Opponents of a minimum wage increase are “running out of excuses,” President Obama said Saturday during his weekly address.
Raising the minimum wage would “grow jobs and wages faster,” Obama said, helping to stop what he called the “profound erosion of middle-class jobs.”
“We do better when the middle class does better, and when more Americans have their way to climb into the middle class,” Obama concluded.
The president warned that his effort to stabilize the middle class would be a long-term process. “The much longer and profound erosion of middle-class jobs and incomes isn’t something we’re going to reverse overnight,” he said.
Obama touted how much better the economy has been under his administration since the recession, noting specifically the growth in manufacturing jobs.
“Manufacturing is the quintessential middle-class job.

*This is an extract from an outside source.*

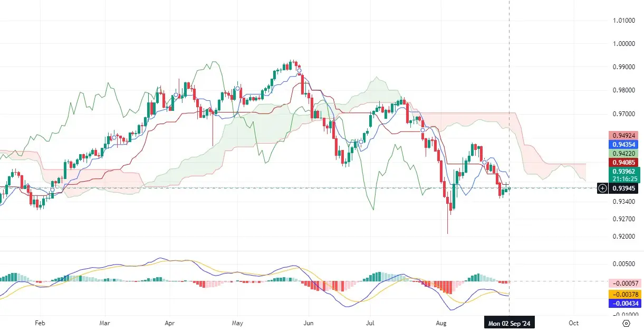Viewport: 644px width, 330px height.
Task: Select the Oct label on time axis
Action: [x=574, y=322]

And after a decade of losing jobs, American manufacturing is once again adding them — more than 700,000 over the past four and a half years,” he said.
“We’re on pace to make 2014 the strongest year of job growth since the 1990s,” Obama said from a steel manufacturing plant in Indiana.
The Labor Department reported Friday that the jobless rate fell to 5.9 percent — good news for Obama as he pushes his economic message ahead of the November midterms.
Wages remained stagnant according to Friday’s jobs report, dropping to $24.53 an hour for all employees.